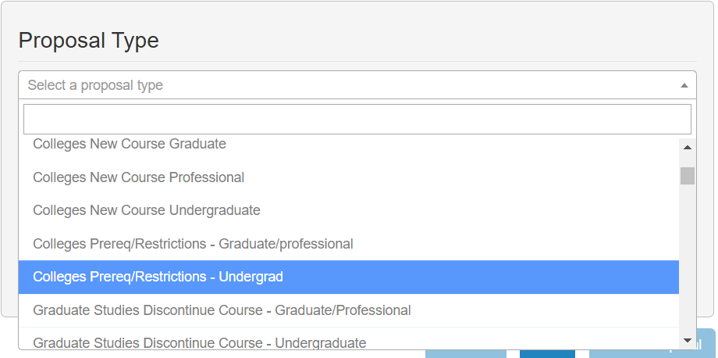Click the gray scrollbar thumb in the list
718x358 pixels.
(688, 176)
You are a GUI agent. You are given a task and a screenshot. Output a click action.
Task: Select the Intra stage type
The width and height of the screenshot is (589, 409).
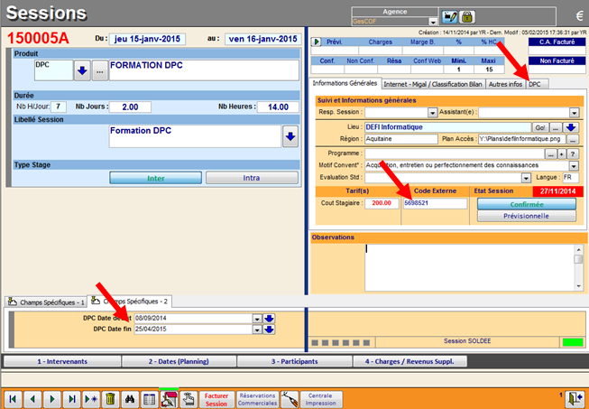[252, 178]
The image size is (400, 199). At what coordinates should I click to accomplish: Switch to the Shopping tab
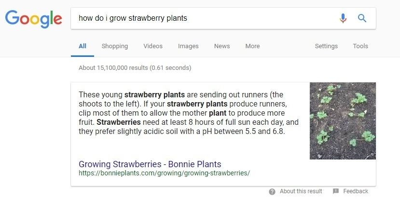115,46
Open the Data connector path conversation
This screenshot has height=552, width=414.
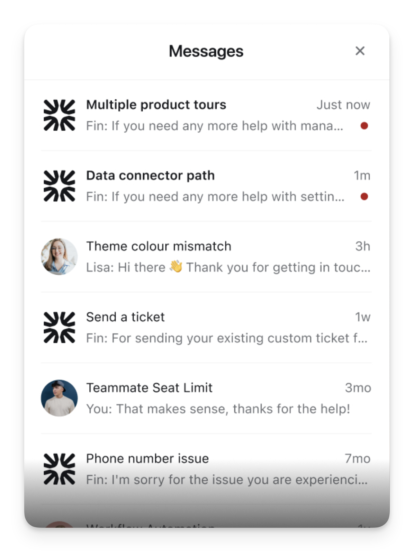click(150, 176)
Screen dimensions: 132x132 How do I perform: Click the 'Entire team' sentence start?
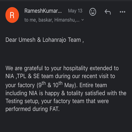click(93, 85)
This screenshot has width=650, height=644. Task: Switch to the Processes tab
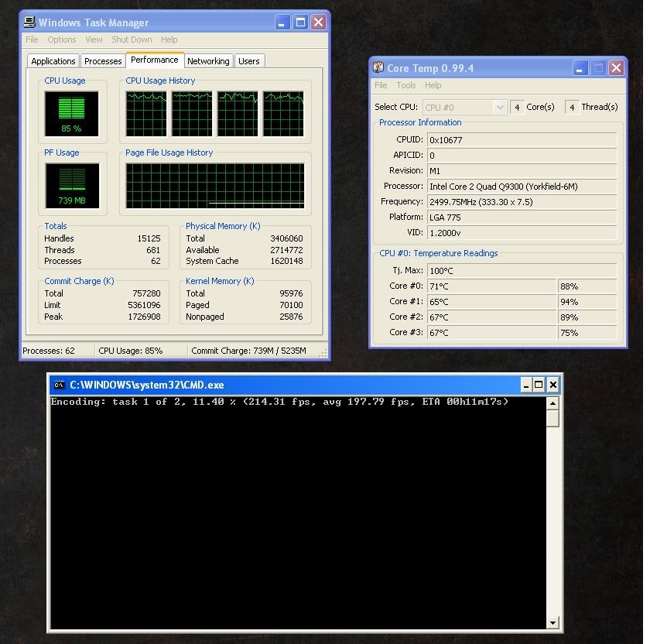[102, 60]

▸ **Given task**: Swap "screenshot" for "screen capture" throughout the records above, changing nothing else, and rewrite them without the pictures.

▸ **Task answer**:
Click the gray scrollbar thumb in the list
718x358 pixels.
(688, 176)
You are a GUI agent. You are given a task and a screen capture. Output a click action.
Task: Select the Intra stage type
The width and height of the screen capture is (589, 409).
[252, 178]
The image size is (400, 199). At what coordinates should I click to accomplish: Switch to the Shopping tab
115,46
Open the Data connector path conversation
This screen capture has height=552, width=414.
click(150, 176)
Screen dimensions: 132x132 How do I perform: Click the 'Entire team' sentence start?
click(93, 85)
This screen capture has width=650, height=644. Task: Switch to the Processes tab
[102, 60]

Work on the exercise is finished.